Government in crisis meeting after curriculum halted

The Minister of Education and Sports, Ms Janet Museveni, during the release of UBTEB results of 2016.
FILE PHOTO

Government yesterday held a crisis meeting to respond to Parliament’s resolution which suspended implementation of the revised lower secondary school curriculum on account that the implementers were ill-prepared for the task.
The new curriculum had been scheduled to start this school term.

The Ministry of Education’s top management, officials from the National Curriculum Development Centre (NCDC) and Directorate of Education Standards convened yesterday to discuss a way forward after the suspension on Tuesday.

A highly placed source told Daily Monitor that at the meeting, officials from NCDC presented minutes of their previous meetings with some MPs during the consultative period.

The source said the NCDC officials expressed disappointment to see that some of legislators who had been consulted for input on the new curriculum were among those who opposed the implementation.

However, the source said Education officials met the Minister of Education, Ms Janet Museveni on Wednesday, and she promised to brief Cabinet on the way forward on Monday.

Yesterday, the top management met and discussed the issues the MPs raised before the Cabinet meeting.
Mr Alex Kakooza, the ministry’s permanent secretary, confirmed the morning meeting, and said Parliament would advise Cabinet.
He also said they would meet the ministry’s political leadership for a common position before they pronounce themselves on their next step of action.

“We are looking at the available options. We shall give our position. We have had a meeting this morning (yesterday) as the technical team. We are going to meet our political leaders tomorrow (today) and will issue a statement on the matter after,” Mr Kakooza said.
The source said the ministry of Education and NCDC officials later realised there was a lot of vital information that MPs did not have about the new curriculum which led them to reach a wrong conclusion.

The source said, for example, the ministry has been training at least four teachers from each school and each of them teaches two subjects. This means that there are eight subjects being handled in each of the schools that have had their teachers trained on new curriculum, but the MPs did not know this.

“We realised that there was a lot of information the MPs didn’t have. The information, which has been in bits has been put together and we hope this will be better,” the source said.

MPs halted the implementation until government addresses the gaps in human resource recruitment, training and availability of the relevant textbooks. This was the second time the curriculum was receiving resistance from stakeholders.

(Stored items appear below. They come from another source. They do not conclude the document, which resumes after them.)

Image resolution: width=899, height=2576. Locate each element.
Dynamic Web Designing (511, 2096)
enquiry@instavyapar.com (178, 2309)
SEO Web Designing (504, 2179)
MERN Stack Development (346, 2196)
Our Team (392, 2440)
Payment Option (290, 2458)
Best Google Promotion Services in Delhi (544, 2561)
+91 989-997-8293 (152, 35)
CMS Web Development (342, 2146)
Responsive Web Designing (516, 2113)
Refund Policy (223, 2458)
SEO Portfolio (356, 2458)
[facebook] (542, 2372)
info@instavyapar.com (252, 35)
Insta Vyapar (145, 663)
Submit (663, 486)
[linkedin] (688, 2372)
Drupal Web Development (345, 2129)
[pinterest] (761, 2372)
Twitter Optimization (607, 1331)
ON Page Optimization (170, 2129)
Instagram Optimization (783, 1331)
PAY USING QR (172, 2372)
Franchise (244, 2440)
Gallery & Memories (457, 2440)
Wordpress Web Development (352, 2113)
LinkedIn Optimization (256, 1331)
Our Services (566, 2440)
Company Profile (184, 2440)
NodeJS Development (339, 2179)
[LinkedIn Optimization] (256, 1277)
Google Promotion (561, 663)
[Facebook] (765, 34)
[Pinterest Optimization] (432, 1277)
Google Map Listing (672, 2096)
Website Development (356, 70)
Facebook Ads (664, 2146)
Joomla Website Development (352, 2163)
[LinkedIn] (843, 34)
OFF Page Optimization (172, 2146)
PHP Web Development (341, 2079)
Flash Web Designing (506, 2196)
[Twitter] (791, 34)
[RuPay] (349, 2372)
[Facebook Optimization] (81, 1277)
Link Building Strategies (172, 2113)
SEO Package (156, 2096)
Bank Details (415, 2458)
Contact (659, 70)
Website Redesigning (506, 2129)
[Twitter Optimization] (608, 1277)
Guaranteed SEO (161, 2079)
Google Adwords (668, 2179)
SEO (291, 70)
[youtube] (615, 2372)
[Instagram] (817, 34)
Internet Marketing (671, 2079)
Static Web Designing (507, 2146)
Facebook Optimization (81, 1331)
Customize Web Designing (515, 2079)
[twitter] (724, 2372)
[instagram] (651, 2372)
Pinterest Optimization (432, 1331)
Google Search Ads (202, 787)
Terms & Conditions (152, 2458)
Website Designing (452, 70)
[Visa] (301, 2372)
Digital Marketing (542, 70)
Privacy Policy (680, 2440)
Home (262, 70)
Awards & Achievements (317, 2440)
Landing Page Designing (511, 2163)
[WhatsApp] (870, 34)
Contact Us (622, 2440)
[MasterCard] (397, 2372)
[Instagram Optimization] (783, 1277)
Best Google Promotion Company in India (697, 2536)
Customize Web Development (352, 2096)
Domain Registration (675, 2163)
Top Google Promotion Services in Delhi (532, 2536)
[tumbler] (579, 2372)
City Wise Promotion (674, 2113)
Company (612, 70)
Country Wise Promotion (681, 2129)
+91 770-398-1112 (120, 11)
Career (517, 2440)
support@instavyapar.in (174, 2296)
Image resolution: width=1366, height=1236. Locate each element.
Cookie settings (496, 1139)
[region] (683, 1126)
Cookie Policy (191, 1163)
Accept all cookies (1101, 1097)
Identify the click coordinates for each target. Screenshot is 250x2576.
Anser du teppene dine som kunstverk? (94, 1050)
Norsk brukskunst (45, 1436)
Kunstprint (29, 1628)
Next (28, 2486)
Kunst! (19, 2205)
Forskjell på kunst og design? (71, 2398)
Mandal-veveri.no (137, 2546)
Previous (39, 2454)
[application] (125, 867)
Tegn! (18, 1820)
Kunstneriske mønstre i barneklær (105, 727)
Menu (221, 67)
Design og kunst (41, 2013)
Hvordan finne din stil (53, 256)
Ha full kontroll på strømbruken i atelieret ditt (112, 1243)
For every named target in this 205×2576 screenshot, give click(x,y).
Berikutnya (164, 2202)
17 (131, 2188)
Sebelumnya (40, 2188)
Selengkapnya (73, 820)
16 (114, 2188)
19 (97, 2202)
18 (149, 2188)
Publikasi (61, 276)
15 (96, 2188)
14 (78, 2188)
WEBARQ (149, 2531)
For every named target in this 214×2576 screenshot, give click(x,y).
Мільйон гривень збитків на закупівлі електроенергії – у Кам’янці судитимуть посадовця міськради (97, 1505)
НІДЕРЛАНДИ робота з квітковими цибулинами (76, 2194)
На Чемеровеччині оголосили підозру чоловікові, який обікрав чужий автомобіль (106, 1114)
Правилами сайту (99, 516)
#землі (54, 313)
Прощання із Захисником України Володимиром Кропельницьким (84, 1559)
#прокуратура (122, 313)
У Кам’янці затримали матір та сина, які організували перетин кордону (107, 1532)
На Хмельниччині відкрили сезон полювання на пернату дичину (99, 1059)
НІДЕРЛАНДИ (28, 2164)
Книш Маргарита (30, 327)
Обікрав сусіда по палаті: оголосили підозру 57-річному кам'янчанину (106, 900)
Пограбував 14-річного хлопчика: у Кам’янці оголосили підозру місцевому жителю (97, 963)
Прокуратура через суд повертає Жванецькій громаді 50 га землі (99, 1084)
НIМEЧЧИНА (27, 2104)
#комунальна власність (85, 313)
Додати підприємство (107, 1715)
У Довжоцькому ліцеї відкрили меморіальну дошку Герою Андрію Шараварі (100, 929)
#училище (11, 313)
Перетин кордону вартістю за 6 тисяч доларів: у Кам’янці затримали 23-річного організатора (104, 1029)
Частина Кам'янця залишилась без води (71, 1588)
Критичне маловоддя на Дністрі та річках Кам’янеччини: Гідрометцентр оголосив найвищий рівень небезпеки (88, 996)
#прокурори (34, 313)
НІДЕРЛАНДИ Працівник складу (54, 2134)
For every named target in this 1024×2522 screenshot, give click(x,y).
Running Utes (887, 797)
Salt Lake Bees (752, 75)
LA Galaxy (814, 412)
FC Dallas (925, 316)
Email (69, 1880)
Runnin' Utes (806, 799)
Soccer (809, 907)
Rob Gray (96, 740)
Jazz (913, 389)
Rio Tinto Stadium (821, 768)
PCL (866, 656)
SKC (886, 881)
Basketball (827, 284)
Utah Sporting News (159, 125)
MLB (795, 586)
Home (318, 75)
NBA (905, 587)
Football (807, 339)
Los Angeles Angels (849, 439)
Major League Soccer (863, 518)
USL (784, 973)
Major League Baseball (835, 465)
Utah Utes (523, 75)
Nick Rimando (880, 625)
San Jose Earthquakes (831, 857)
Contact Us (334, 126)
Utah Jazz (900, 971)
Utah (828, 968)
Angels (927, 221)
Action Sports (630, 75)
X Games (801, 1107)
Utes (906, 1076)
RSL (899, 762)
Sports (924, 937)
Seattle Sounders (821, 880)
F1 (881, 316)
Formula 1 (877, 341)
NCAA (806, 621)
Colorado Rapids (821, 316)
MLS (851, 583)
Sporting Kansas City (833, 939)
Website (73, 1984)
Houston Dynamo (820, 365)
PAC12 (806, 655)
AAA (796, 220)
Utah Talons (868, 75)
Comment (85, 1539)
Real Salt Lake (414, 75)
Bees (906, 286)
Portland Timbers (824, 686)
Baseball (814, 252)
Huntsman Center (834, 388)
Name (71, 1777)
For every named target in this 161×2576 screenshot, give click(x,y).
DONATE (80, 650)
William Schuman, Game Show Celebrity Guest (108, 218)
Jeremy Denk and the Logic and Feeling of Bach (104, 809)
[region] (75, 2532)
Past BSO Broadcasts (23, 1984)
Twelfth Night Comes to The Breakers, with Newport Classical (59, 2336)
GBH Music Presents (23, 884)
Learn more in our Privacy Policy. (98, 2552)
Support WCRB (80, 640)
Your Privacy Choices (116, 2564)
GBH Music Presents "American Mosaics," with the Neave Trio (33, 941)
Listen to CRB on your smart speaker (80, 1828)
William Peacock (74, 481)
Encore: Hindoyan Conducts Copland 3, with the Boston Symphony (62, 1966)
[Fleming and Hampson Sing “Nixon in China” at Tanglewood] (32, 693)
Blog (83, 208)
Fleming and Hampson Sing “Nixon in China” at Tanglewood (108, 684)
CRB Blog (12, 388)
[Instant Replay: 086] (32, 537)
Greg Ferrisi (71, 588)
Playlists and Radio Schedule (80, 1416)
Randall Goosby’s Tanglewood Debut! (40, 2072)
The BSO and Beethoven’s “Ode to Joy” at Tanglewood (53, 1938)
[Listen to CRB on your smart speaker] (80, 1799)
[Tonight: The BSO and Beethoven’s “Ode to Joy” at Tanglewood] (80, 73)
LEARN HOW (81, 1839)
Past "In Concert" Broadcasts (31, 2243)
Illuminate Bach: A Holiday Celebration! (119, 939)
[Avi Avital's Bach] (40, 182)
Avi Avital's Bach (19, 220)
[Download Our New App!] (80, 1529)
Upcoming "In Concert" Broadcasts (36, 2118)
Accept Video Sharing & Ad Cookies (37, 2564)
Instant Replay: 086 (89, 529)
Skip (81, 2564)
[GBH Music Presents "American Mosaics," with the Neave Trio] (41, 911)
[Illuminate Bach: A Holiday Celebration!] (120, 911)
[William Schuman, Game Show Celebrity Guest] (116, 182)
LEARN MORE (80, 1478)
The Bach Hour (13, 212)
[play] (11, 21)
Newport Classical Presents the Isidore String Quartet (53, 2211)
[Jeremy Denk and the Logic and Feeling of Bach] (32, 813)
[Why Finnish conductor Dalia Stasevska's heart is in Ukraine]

In 2016 when the curriculum developers were ready to pilot it in 20 secondary schools before rolling it out nationally, President Museveni met university vice chancellors and they agreed to halt it on account that many stakeholders had not been informed about the changes.

They later asked NCDC to revisit their proposals and retain the subject-based curriculum from the eight strands they had introduced under themes. The curriculum has since been reduced from 43 teaching subjects under the current curriculum to 21.

There were also efforts to remove obsolete teaching content, merger of content to remove repetitions or duplications and upgrade the content such as adding technology into the curriculum.

Under the new curriculum, the student assessment model is also expected to change. Formative assessment will account for 20 per cent of the student’s achievements in the course of their four-year study while summative assessment, which will be awarded by Uganda National Examinations Board, will contribute 80 per cent to the candidate’s final score at Senior Four.

Demands

The MPs want Ministry of Education to first avail the new textbooks to schools and train more teachers in addition to recruitment of teachers to reduce on the student-teacher ratio burden that is currently 1:50 with some schools going up to 1:100. The standard ratio is 1:40.

The MPs were also concerned that the new curriculum had not been piloted in order to observe and identify whether there were any gaps and find solutions before rolling it out.

Senior One students report on February 17 although some private schools have already started Senior One classes.

“This is called organised chaos. The supervisors of our institutions are head-teachers. But they are green [ignorant] about this curriculum. I don’t think we are ready. Somebody picked things here and there and put them together and said here we are go and train. We ask the minister to retract the policy for the good of this country and our children,” Mr Mathias Mpuuga (Masaka Municipality).
Budadiri West MP Nathan Nandala Mafabi (pictured left) moved the motion to halt the curriculum implementation and the House endorsed it.